[Dataset items]
↓

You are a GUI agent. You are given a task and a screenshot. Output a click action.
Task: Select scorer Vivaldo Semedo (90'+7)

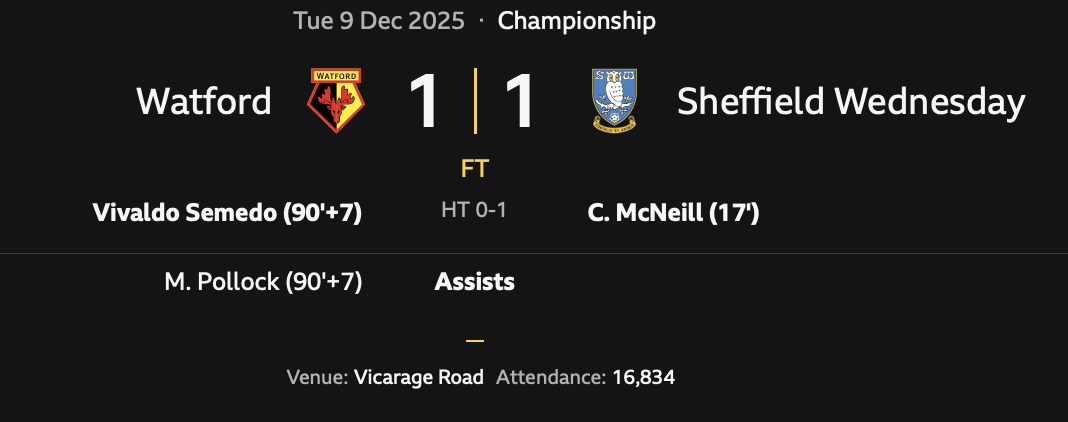coord(227,213)
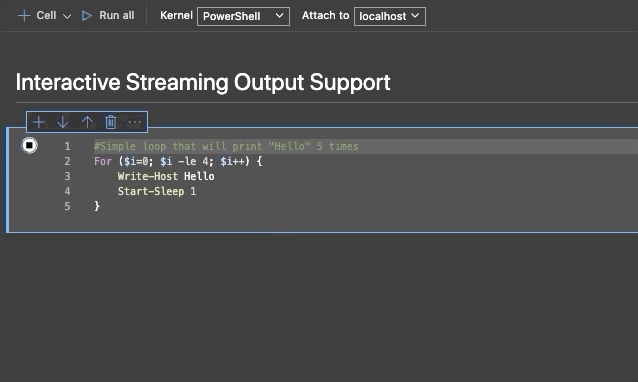
Task: Click line number 5 in the gutter
Action: [x=67, y=206]
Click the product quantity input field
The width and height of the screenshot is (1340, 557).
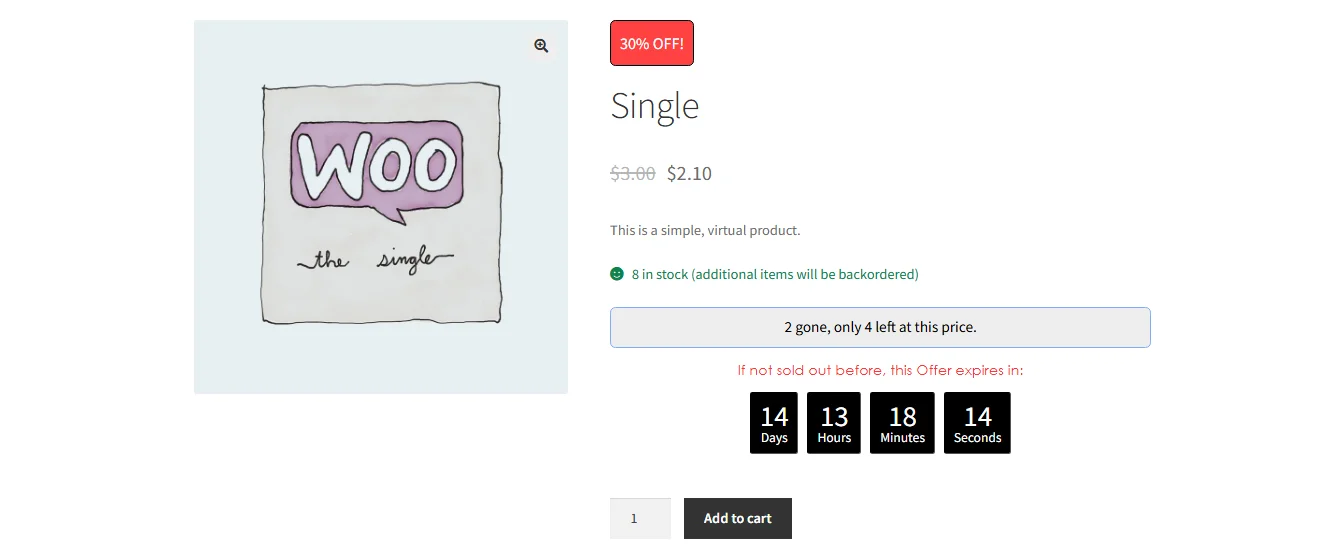coord(640,518)
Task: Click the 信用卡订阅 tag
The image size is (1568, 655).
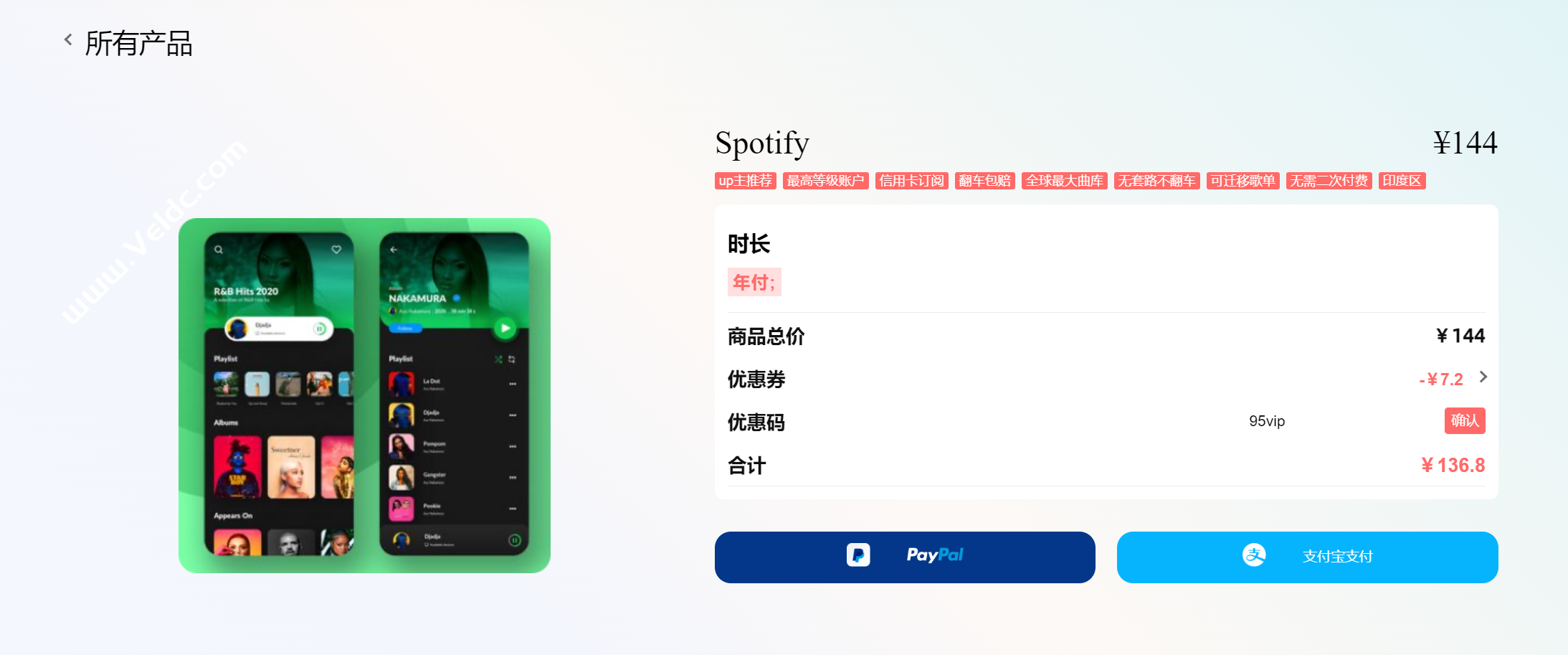Action: point(912,181)
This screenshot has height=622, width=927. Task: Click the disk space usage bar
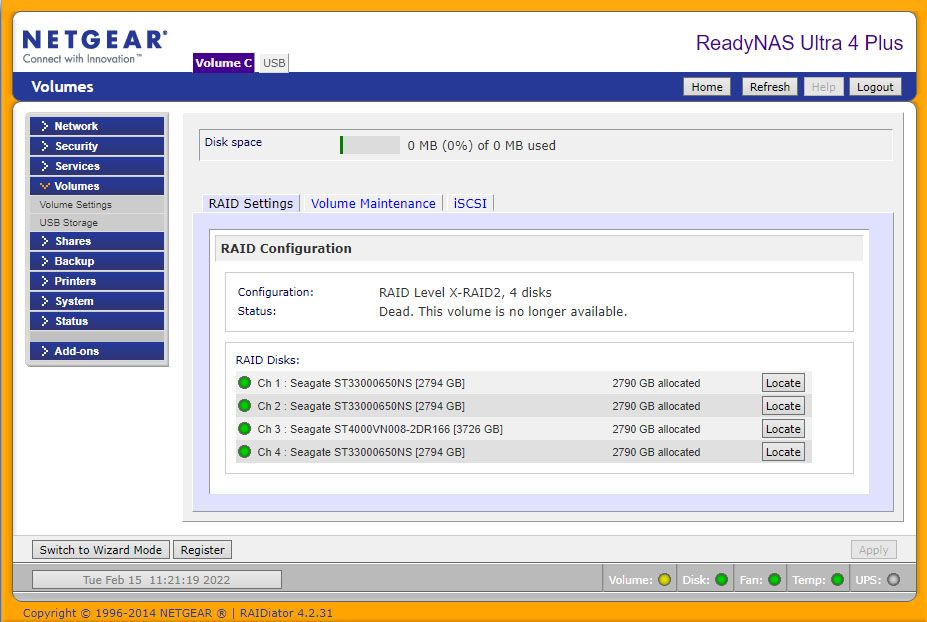pyautogui.click(x=370, y=145)
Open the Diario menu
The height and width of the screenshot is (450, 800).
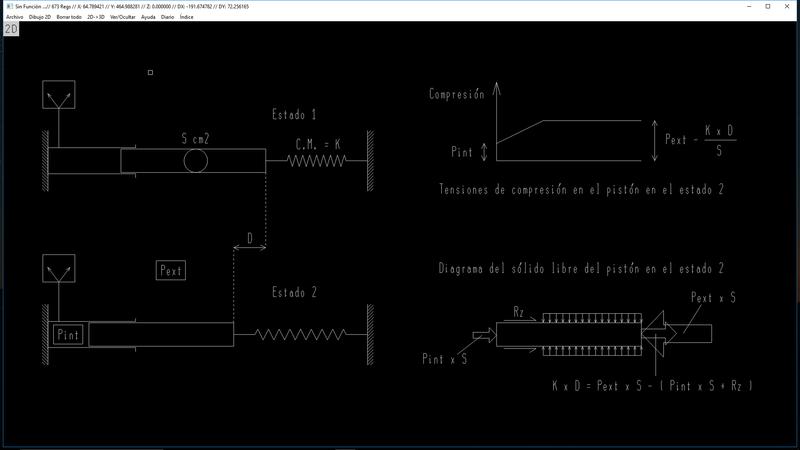point(167,17)
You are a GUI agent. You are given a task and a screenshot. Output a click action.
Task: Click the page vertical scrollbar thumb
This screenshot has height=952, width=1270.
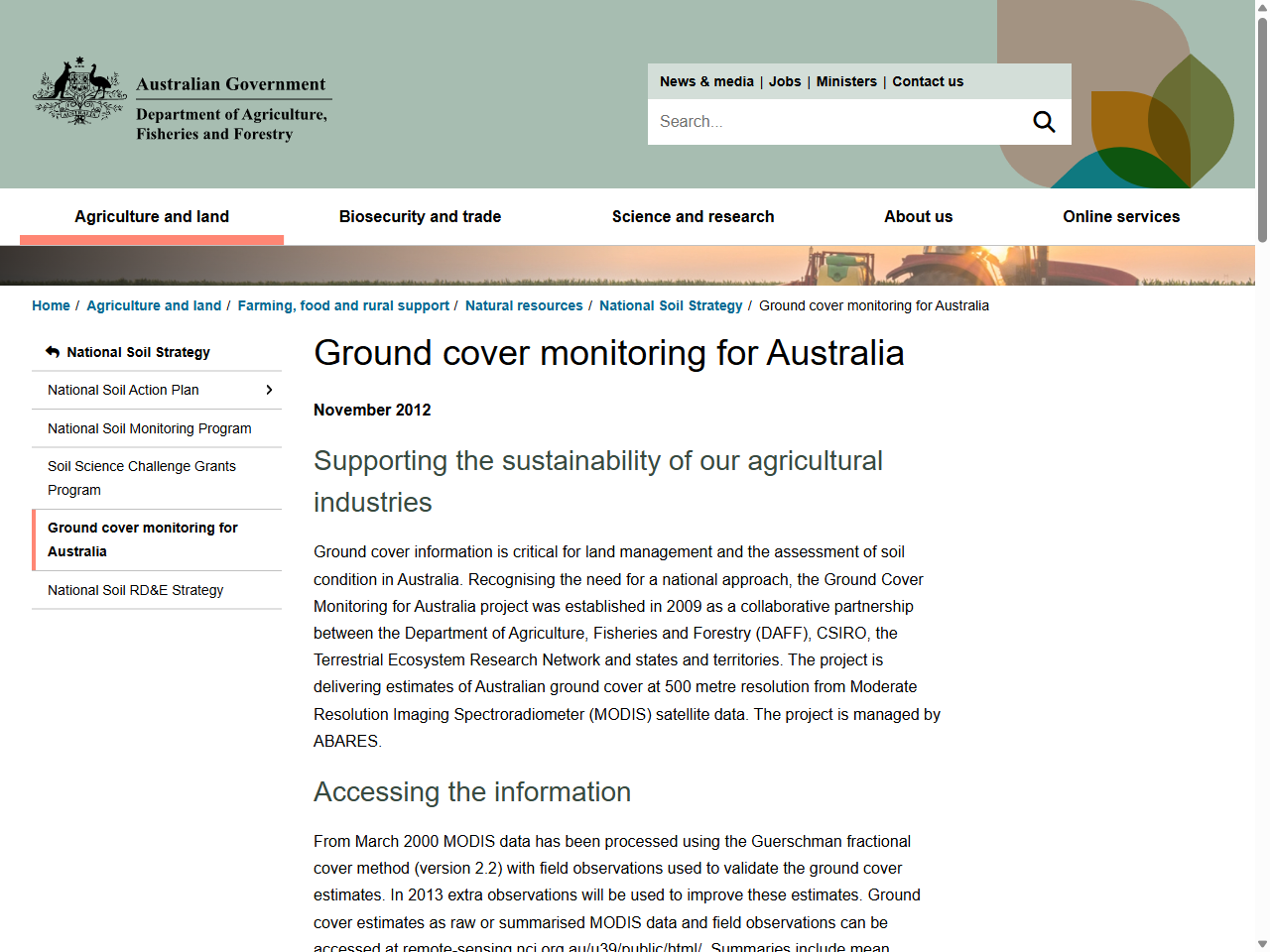click(x=1262, y=129)
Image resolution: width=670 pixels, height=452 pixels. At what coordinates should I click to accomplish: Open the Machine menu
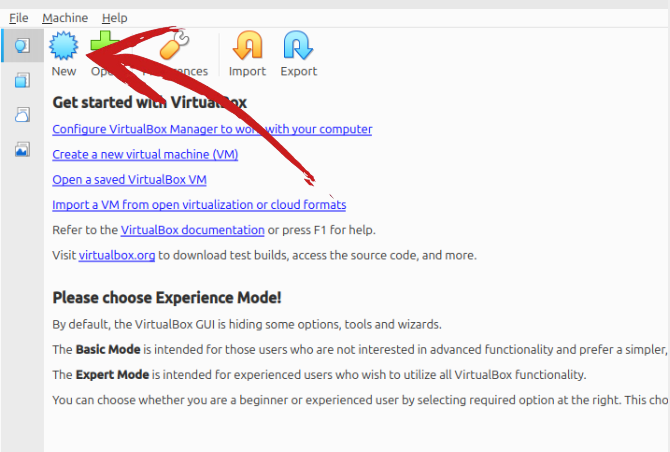pyautogui.click(x=65, y=18)
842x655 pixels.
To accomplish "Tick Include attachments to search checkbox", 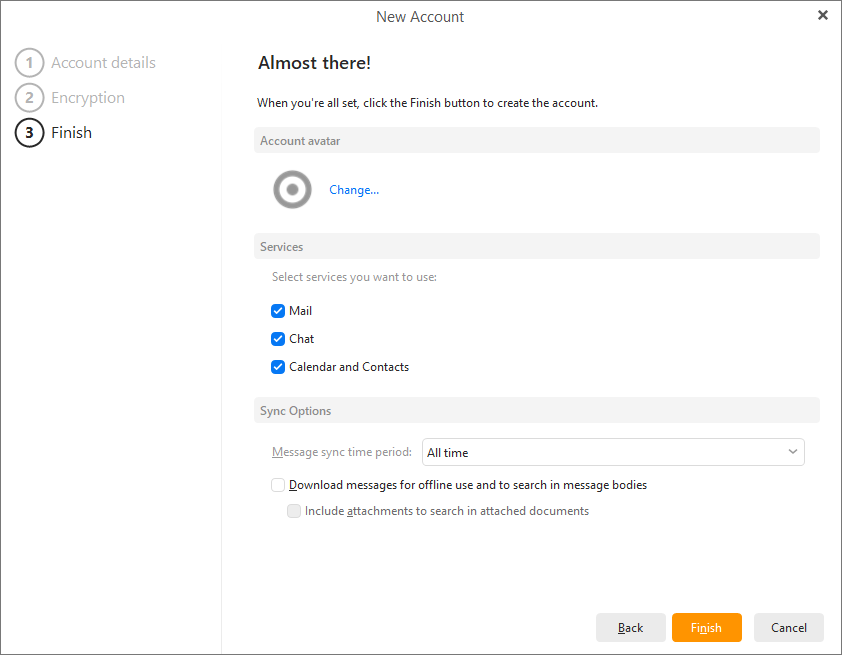I will point(294,511).
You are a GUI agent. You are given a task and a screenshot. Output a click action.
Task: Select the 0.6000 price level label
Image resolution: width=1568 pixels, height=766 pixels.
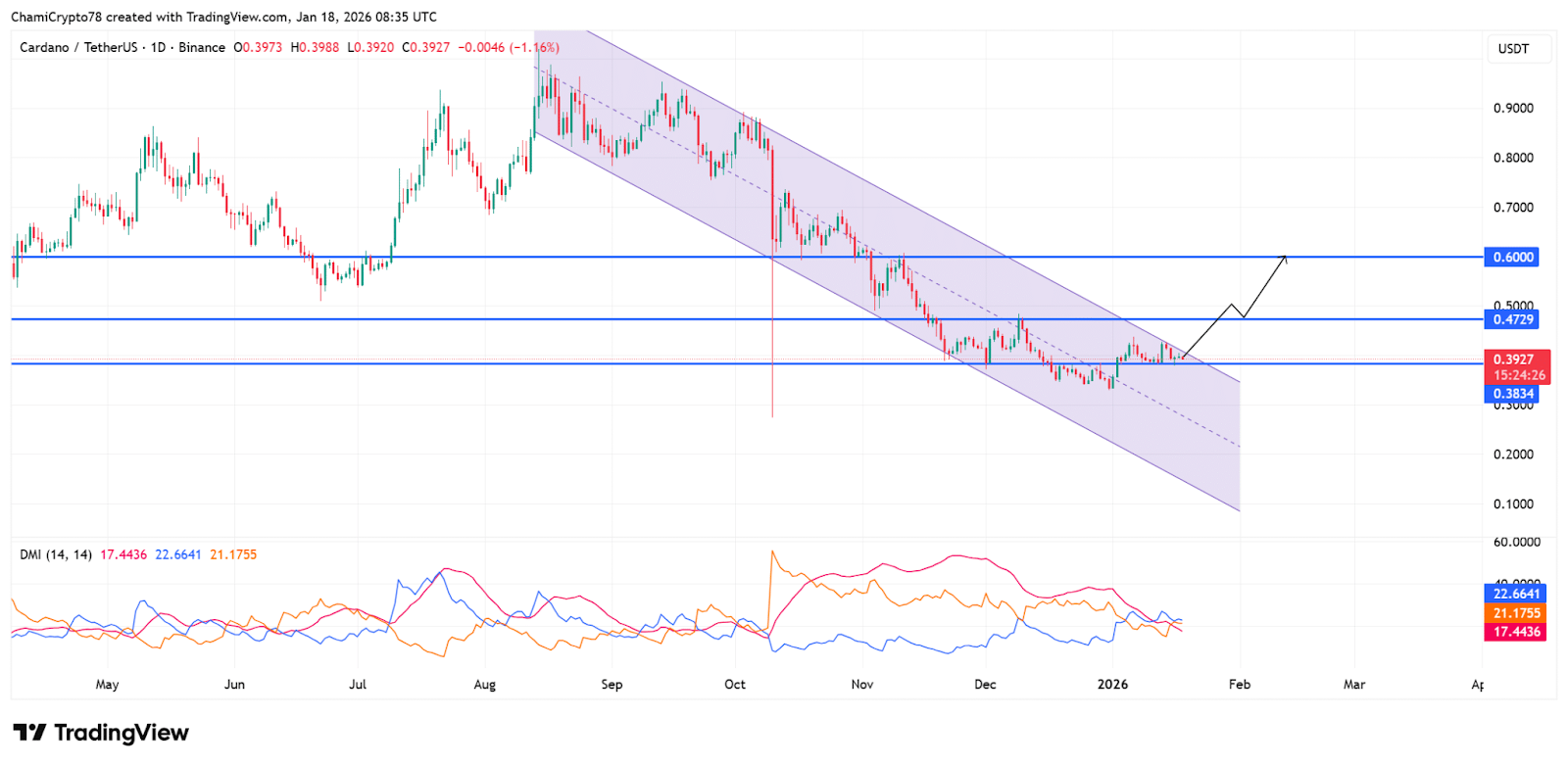[x=1512, y=258]
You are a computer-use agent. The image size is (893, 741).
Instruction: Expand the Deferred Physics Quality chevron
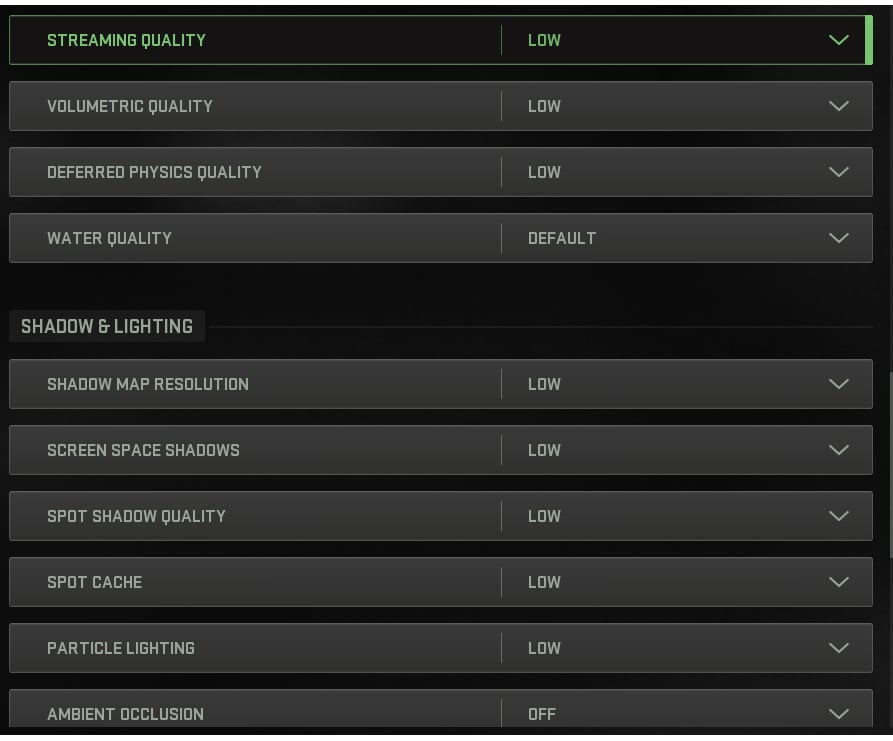click(x=839, y=172)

↑

**Problem requirements:** Leaving out the pictures, please output the lines in the entries above from the one with "Task: Click the 信用卡订阅 tag" through the one with "842x655 pixels.", exactly as they are.

**Expected output:**
Task: Click the 信用卡订阅 tag
The image size is (1568, 655).
Action: point(912,181)
This screenshot has height=622, width=927. Task: Click the disk space usage bar
pyautogui.click(x=370, y=145)
Open the Diario menu
The height and width of the screenshot is (450, 800).
point(167,17)
You are a GUI agent. You are given a task and a screenshot. Output a click action.
Task: Click the page vertical scrollbar thumb
This screenshot has height=952, width=1270.
click(x=1262, y=129)
Image resolution: width=670 pixels, height=452 pixels. At what coordinates should I click to accomplish: Open the Machine menu
pyautogui.click(x=65, y=18)
842x655 pixels.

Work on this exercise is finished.